** START OF Records supplied **

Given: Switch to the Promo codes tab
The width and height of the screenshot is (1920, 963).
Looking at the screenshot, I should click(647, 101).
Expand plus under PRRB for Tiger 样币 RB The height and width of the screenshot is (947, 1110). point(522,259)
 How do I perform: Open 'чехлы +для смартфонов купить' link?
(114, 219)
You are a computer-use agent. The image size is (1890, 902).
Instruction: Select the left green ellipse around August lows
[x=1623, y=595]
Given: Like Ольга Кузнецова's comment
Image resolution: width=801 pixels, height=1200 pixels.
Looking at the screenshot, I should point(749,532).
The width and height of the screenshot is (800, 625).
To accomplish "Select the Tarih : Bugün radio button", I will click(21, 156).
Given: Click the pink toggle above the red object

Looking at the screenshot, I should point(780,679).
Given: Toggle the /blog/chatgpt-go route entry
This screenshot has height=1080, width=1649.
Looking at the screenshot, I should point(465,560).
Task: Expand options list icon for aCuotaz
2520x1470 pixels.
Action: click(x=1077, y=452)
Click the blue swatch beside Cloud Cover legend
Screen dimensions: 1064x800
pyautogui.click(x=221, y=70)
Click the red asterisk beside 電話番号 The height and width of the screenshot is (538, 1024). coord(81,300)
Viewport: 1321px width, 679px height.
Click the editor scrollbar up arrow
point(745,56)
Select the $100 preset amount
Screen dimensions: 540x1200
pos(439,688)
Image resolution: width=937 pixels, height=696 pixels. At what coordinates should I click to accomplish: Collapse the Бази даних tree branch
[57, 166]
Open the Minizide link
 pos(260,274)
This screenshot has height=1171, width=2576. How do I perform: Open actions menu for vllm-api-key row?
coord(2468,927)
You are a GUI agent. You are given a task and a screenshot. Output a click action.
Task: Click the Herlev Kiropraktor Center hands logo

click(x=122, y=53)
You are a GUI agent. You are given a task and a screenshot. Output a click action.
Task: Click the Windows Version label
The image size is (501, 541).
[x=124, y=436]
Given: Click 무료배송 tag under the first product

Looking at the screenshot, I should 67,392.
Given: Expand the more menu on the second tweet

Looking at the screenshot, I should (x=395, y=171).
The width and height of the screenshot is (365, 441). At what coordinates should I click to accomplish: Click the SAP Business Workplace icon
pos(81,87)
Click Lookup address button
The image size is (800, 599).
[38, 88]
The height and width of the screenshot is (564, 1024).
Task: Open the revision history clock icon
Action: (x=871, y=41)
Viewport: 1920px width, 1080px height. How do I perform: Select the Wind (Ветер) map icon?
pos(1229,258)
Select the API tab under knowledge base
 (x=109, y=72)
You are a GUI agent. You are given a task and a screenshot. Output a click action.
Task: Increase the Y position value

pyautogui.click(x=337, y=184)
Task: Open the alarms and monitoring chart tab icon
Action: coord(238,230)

** END OF Records supplied **

## Requirements
Pull out every line of the records above that contains the string "point". Case counts.

## Output for this task
Expand plus under PRRB for Tiger 样币 RB The height and width of the screenshot is (947, 1110). point(522,259)
Looking at the screenshot, I should point(749,532).
Looking at the screenshot, I should point(780,679).
Looking at the screenshot, I should point(465,560).
point(745,56)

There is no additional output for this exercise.